• [Source excerpt]
^^^^^^^^^^^^^^^^
Difference between revisions of "Morph length"

Latest revision as of 11:05, 26 January 2012

1. Problem and history

Morph length is a specal case of length or word length ( $\rightarrow$ ) research. The segmentation of a text in morphs is a problem depending on language and grammar (cf. Best 2001 for German). Morph lengths are focussed in Quantitative Linguistics in different ways: Gerlach (1982) tested the interaction of word length with morph length in a German lexicon; the hypothesis was: the more morphs a word has, the shorter the morphs are. The test results were very good. Without any data Saporta (1963: 70) proposes the hypothesis: “The mean length of morphs will be inversely related to the number of phonemes in the inventory.” This idea is said to go back to R. Jakobson (Saporta 1963: 72, footnote 15). Here we are confronted with another hypothesis: morph lengths in texts abide by a law in the same way as word lengths and other entities do. Since up to now only a small number of data has been collected (Best 2000a, 2001a) the only distribution found rather inductively but belonging to the family of length-distributions (cf. Wimmer, Altmann 1996) was the 1-displaced Hyperpoisson distribution. In a paper concerning morph segmentation Creutz (2003: 282) proposes the gamma distribution to be a model for morph lengths in the lexicon; but there is no proof of it. As soon as 1963 Saporta (²1966: 69) presents a little overview over morph lengths (in phonemes) in Spanish; testing the data (1679 morphs) the binomial distribution can be shown to be an acceptable model (C = 0.0166). He “cannot help wondering whether or not such a distribution is universal and, if not, what other factors correlate with different distributions.” However, in Lakota the morphs have a specific form and their frequency distribution must be modelled by means of a difference equation of second order.

2. Hypothesis

2.1. Morph length in texts abides by a regular probability distribution derived form the unified theory, namely the 1-displaced Hyperpoisson distribution.

2.2. If morphs have specific forms, the distribution is multimodal and must be modeled by an appropriate approach.

3. Derivation

3.1. Substituting $a_0 = -1, a_1 = a, b_1 = b, a_2 = 0$ in formula (10) of unified theory (→) and solving with displacement one obtains the Hyperpoisson distribution

(1) $P_x = \frac{a^{x-1}}{b^{x-1} _1 F_1 (1; b; a)}, \quad x = 1, 2, 3, ...; a, b > 0$

Example: Morph length distribution in German

Best (2001a) used a text from Eichsfelder Tageblatt (6.3.1997, p.8): „Sieben Deutsche in Jemen entführt)“ and counting the length of morphemes he obtained the results in Table 1.
^^^^^^^^^^^^^^^^
Collection entries:
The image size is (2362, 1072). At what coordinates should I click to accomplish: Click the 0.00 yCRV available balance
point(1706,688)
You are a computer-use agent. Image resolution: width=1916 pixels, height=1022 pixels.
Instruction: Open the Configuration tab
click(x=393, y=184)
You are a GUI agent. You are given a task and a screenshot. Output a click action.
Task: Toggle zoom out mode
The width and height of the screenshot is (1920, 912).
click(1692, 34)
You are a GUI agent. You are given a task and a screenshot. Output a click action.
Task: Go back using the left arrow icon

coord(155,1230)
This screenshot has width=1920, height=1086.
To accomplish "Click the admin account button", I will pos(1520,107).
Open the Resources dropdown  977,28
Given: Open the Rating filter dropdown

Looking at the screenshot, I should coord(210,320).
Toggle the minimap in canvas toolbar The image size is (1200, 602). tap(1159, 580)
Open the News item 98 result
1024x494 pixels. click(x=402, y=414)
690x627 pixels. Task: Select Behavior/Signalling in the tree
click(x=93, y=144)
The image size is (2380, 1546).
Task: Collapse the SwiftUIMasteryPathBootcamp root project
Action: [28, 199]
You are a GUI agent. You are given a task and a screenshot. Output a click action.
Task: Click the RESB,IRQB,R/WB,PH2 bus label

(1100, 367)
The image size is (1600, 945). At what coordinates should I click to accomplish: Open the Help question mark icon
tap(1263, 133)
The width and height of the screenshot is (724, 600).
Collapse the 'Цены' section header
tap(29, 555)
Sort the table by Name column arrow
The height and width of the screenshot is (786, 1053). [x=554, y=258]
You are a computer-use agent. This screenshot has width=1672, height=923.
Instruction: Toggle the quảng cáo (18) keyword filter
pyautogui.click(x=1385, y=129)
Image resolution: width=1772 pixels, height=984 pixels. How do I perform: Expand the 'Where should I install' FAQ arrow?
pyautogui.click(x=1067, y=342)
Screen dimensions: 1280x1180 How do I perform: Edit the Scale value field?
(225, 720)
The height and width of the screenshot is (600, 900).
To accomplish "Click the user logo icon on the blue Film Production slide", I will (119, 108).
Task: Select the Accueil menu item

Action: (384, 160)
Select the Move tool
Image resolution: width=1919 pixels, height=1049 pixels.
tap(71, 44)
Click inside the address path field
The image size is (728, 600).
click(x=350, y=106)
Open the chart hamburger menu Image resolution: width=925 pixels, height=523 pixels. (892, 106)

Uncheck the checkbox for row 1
^^^^^^^^^^^^^^^^
• [Actions to take]
[a] Return, word for word, the passage of the morph length article starting with "2.1. Morph length" and going on through "in Table 1.".
[b] Retype the lines of the records starting with the line with "Task: Select the Accueil menu item" and going on through the end of the records, keeping each one unchanged.
The morph length article and the records are separate, unrelated material.

• [The responses]
[a]
2.1. Morph length in texts abides by a regular probability distribution derived form the unified theory, namely the 1-displaced Hyperpoisson distribution.

2.2. If morphs have specific forms, the distribution is multimodal and must be modeled by an appropriate approach.

3. Derivation

3.1. Substituting $a_0 = -1, a_1 = a, b_1 = b, a_2 = 0$ in formula (10) of unified theory (→) and solving with displacement one obtains the Hyperpoisson distribution

(1) $P_x = \frac{a^{x-1}}{b^{x-1} _1 F_1 (1; b; a)}, \quad x = 1, 2, 3, ...; a, b > 0$

Example: Morph length distribution in German

Best (2001a) used a text from Eichsfelder Tageblatt (6.3.1997, p.8): „Sieben Deutsche in Jemen entführt)“ and counting the length of morphemes he obtained the results in Table 1.

[b]
Task: Select the Accueil menu item

Action: (384, 160)
Select the Move tool
Image resolution: width=1919 pixels, height=1049 pixels.
tap(71, 44)
Click inside the address path field
The image size is (728, 600).
click(x=350, y=106)
Open the chart hamburger menu Image resolution: width=925 pixels, height=523 pixels. (892, 106)

Uncheck the checkbox for row 1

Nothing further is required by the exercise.